In order to protect you and your family from frostbite, it’s important to plan ahead and dress warmly while protecting skin from any prolonged exposure to cold or moisture.
What you wear is your most obvious defense from the cold, but harnessing your own body’s heat is truly your greatest ally. Strive for loose, light, and comfortable layers. These help to trap warm air close to your body and don’t restrict your movement. Ideally, the innermost layer should be a moisture-wicking material, followed by an insulating layer like fleece or wool. The top or outer layer should be windproof and waterproof.
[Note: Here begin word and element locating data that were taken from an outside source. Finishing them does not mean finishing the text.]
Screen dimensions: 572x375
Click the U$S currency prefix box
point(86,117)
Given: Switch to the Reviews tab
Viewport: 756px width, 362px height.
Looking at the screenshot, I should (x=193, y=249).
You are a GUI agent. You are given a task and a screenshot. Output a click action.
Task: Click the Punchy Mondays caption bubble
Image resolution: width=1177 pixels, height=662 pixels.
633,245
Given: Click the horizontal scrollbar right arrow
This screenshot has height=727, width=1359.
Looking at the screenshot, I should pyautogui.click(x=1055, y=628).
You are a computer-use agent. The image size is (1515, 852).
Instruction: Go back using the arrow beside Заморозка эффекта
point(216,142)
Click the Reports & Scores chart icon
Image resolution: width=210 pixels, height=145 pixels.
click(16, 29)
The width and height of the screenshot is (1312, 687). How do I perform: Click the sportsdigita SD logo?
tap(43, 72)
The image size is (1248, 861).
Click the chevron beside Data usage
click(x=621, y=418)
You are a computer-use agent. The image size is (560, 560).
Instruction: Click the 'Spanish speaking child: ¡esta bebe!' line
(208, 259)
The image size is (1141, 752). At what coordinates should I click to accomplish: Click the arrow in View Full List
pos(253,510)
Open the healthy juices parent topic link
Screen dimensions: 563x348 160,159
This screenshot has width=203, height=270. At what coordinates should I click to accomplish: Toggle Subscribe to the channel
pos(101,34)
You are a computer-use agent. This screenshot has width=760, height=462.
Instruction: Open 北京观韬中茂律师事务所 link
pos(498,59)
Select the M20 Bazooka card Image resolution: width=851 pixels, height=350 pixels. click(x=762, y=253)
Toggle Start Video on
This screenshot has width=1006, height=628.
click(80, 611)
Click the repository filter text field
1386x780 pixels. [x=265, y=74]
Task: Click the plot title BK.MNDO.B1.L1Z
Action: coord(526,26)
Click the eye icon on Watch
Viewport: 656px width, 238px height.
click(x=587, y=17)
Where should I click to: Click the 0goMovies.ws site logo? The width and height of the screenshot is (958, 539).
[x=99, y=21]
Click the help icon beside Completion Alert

And don’t underestimate the value of warm extremities. The areas most commonly affected by frostnip and frostbite include the fingers, toes, nose, ears, cheeks and chin. Make sure hats completely cover your ears. Especially in wind, cover your face with a facemask or scarf. Keep feet and toes safe by wearing two pairs of socks with insulated winter boots. You can get frostbite even under mittens, boots, or other clothing. For that reason, what you wear on your head, hands, and feet should follow the same rules as what you wear on the rest of your body: moisture-wicking, insulated, windproof and waterproof material.
In intense cold and wind, frostbite can occur in a matter of a few minutes, so prepare for it as you would any other winter emergency. Carry an emergency kit in your car with blankets, supplies and warm clothing in case you become stranded. Have your cell phone charged and ready to go. Make sure someone else knows your route and expected arrival time.
So there you have it: dress smart, prepare for the worst, and take care of yourself. Winter can remain a fun and active time of year for everyone as long as we adapt to the weather. Stay safe and have a great winter!